The continuous contract of lead on the Multi Commodity Exchange (MCX) has been witnessing considerable volatility since the beginning of 2021. It rallied until the final week of February and hit a high of ₹181.3.

However, the contract reversed the trend and started to head downwards. But it again went up after gaining support of ₹158 in mid-March only to face resistance at ₹181, following which the futures price moderated to ₹170. After fluctuating between ₹170 and ₹174 since the final week of May, the contract breached the resistance at ₹174 last week and is now hovering around ₹180.

Upper hand for bulls

The price action looks bullish and thus, the contract is likely to extend the rally. The bullish inclination in substantiated by the relative strength index, which stays in the bullish territory and the moving average convergence divergence on the daily chart, which is turning its trajectory upwards after remaining in the neutral region for the past three weeks. Also, the average directional index shows that the bulls are having an upper hand over the bears.

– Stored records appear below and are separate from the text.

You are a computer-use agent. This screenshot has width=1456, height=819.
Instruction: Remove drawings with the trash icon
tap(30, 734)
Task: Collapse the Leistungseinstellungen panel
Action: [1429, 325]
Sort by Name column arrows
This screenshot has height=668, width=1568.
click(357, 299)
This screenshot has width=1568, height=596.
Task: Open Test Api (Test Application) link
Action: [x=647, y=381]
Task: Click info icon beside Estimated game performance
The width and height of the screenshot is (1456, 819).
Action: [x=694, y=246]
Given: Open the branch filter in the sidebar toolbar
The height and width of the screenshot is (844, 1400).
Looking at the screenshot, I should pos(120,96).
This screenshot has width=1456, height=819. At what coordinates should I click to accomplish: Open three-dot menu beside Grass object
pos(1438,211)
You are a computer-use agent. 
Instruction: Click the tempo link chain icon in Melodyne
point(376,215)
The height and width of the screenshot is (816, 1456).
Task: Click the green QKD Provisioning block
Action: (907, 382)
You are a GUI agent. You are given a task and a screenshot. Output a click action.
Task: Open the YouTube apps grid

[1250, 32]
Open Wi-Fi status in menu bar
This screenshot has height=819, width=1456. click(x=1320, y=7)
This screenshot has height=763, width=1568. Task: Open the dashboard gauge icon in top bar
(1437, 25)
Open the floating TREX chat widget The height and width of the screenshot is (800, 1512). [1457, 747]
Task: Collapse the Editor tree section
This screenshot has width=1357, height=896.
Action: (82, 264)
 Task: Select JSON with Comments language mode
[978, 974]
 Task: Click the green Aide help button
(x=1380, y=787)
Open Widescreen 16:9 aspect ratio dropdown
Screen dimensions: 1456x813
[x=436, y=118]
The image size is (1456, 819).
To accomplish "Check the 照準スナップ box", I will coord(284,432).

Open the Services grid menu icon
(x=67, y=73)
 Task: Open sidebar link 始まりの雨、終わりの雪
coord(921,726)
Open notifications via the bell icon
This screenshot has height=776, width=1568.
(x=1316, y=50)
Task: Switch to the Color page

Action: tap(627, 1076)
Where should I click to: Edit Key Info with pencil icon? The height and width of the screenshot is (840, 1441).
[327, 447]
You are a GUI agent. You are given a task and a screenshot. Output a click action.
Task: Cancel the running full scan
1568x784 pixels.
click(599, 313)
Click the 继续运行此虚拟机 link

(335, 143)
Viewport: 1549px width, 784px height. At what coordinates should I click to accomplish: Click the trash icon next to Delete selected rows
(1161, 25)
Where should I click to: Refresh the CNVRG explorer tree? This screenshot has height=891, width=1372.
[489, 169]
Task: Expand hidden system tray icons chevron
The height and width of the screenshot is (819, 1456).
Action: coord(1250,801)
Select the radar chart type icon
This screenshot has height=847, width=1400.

However, the contract is currently facing a barrier at ₹180 and the number of outstanding open interest (OI) has almost remained the same along the rally. While this is not a bearish sign, an increase in OI would have made the trend stronger. Hence, traders can wait for now and buy lead futures with stop-loss at ₹176 if only the contract breaches the hurdle at ₹180. Above ₹180, the futures can touch ₹190 in the short-term.